──────── Input data
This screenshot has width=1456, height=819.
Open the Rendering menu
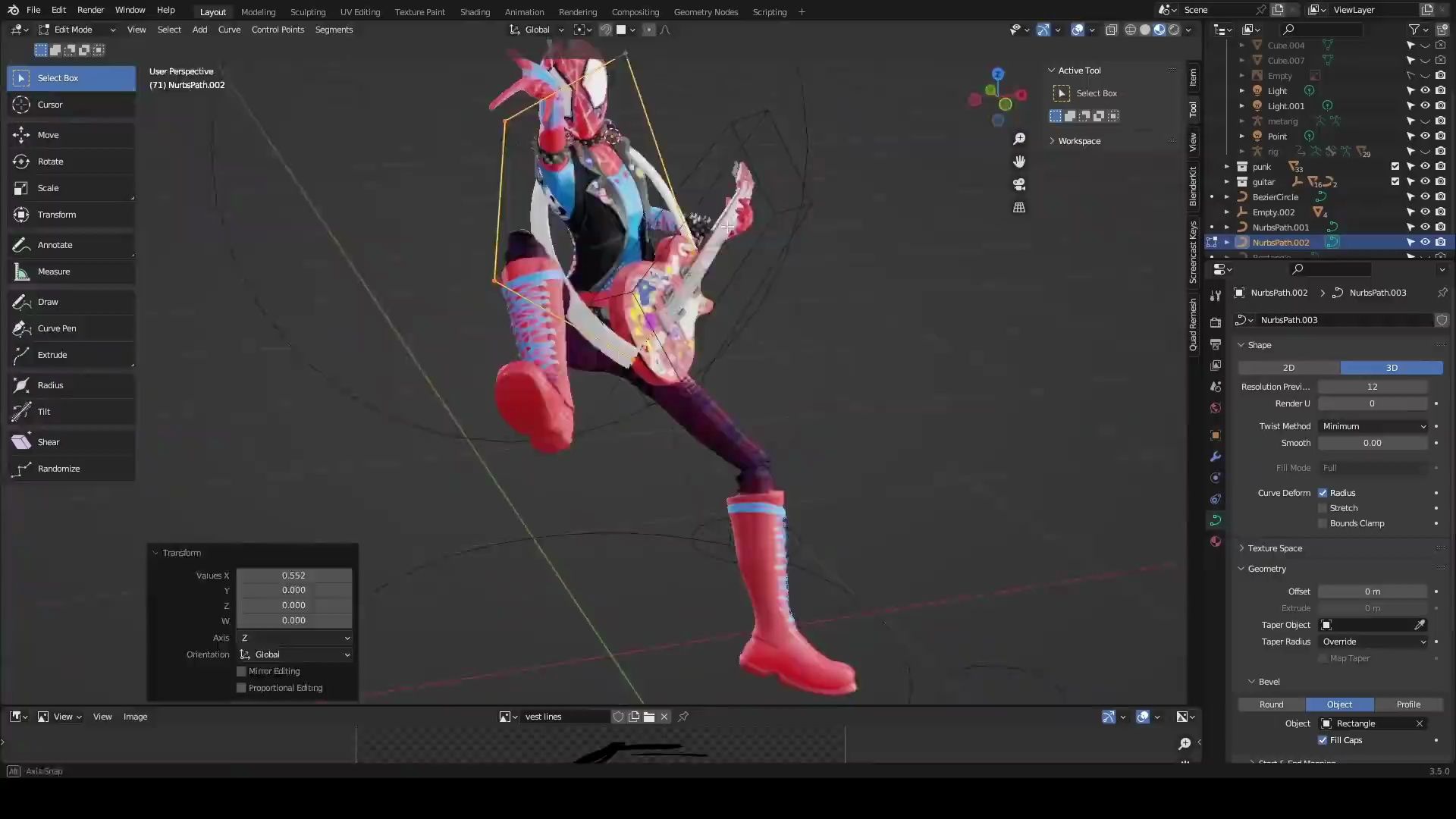tap(578, 11)
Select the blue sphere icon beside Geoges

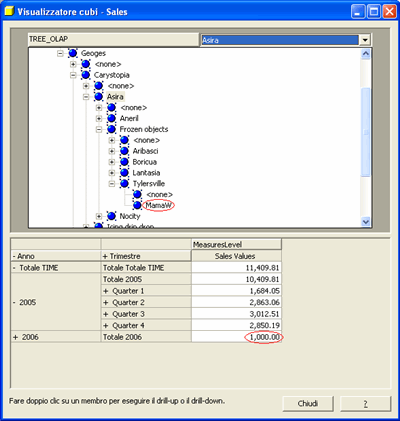(73, 53)
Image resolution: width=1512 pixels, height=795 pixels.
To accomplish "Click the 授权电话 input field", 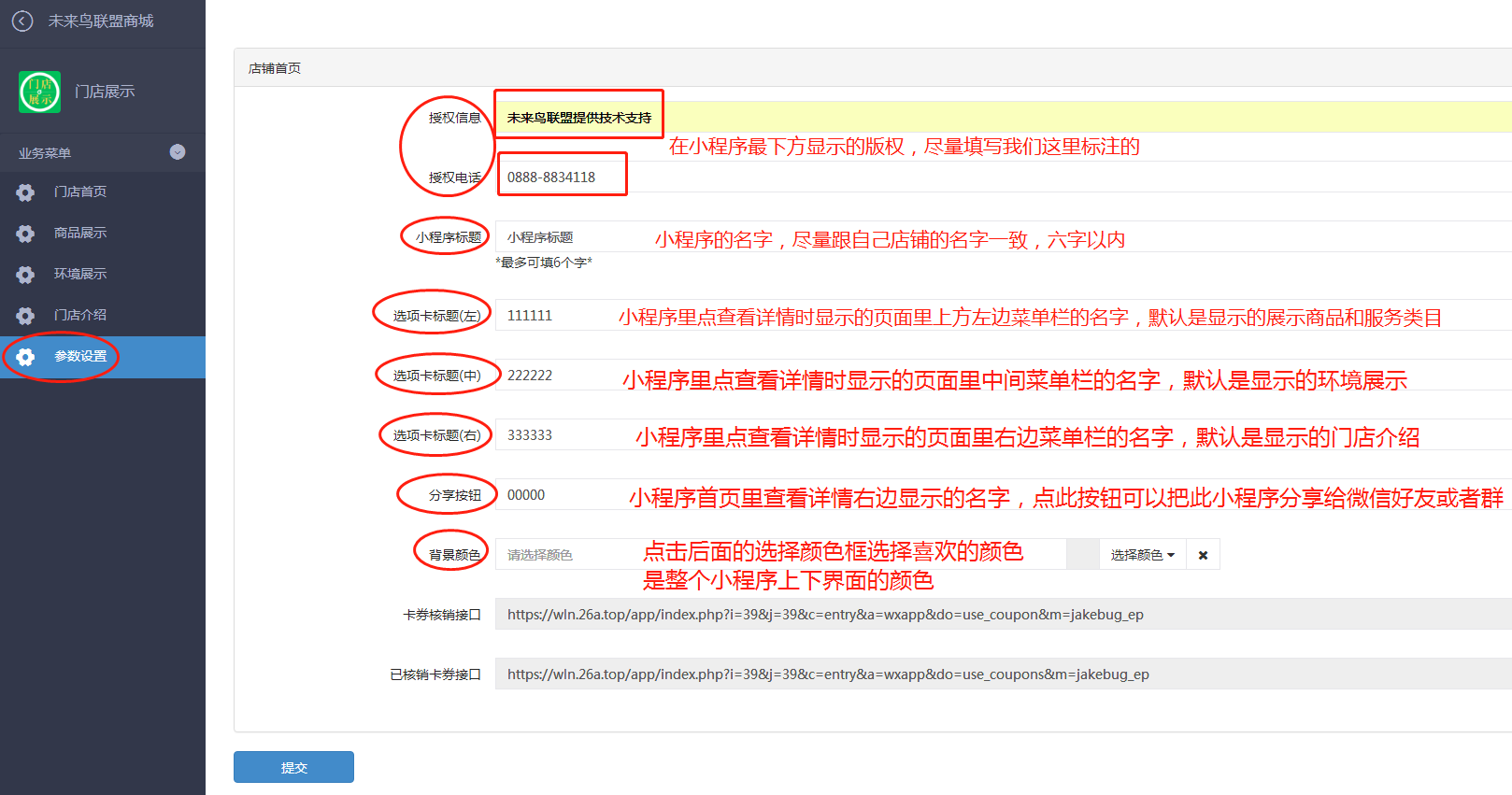I will click(561, 177).
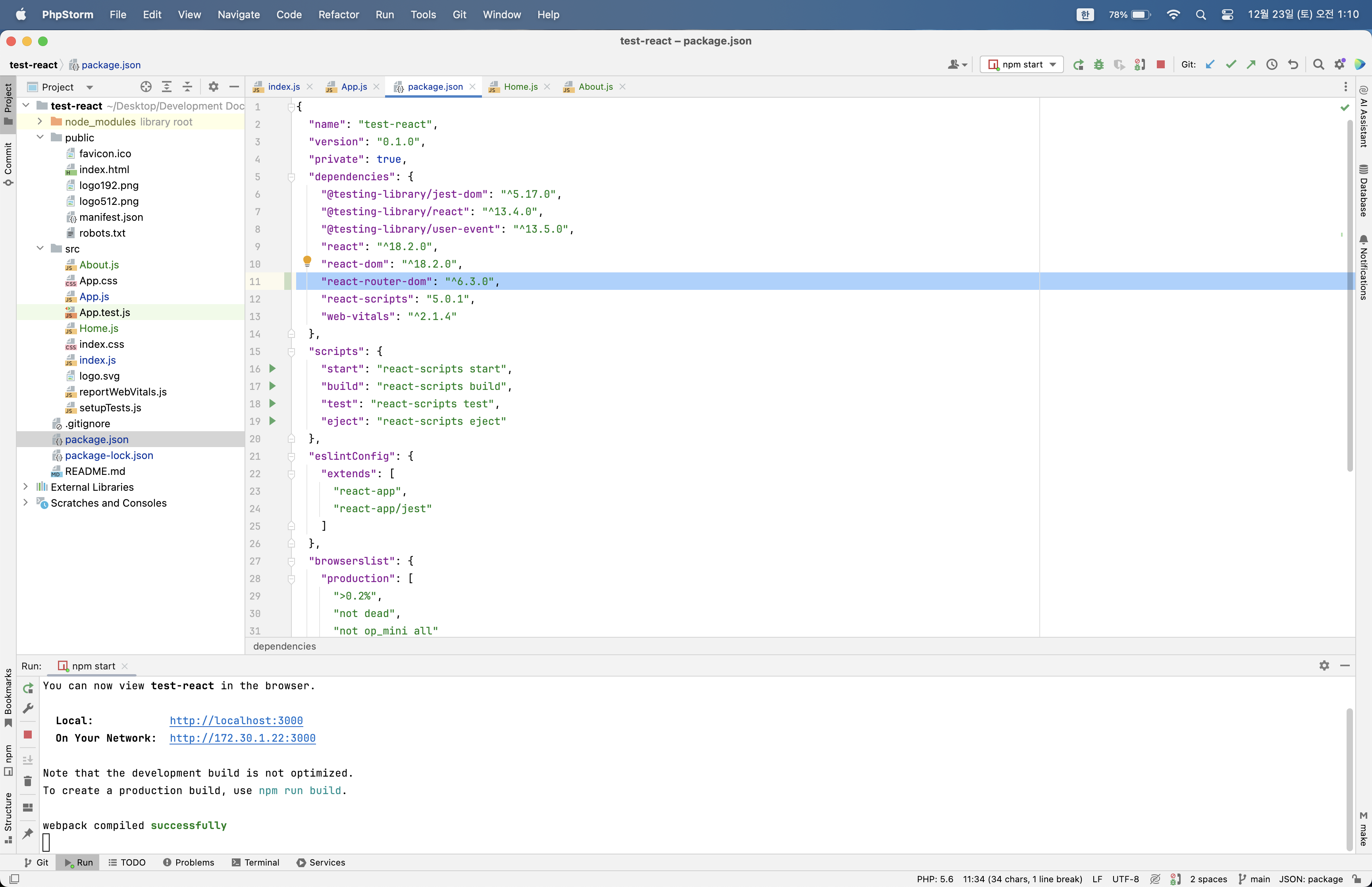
────────────────
• _Stated exercise_:
Pick out every line of the entries above that contains the word "width". Case counts, so match only that exact capitalization.

• _Exercise output_:
This screenshot has width=1456, height=819.
Image resolution: width=1512 pixels, height=795 pixels.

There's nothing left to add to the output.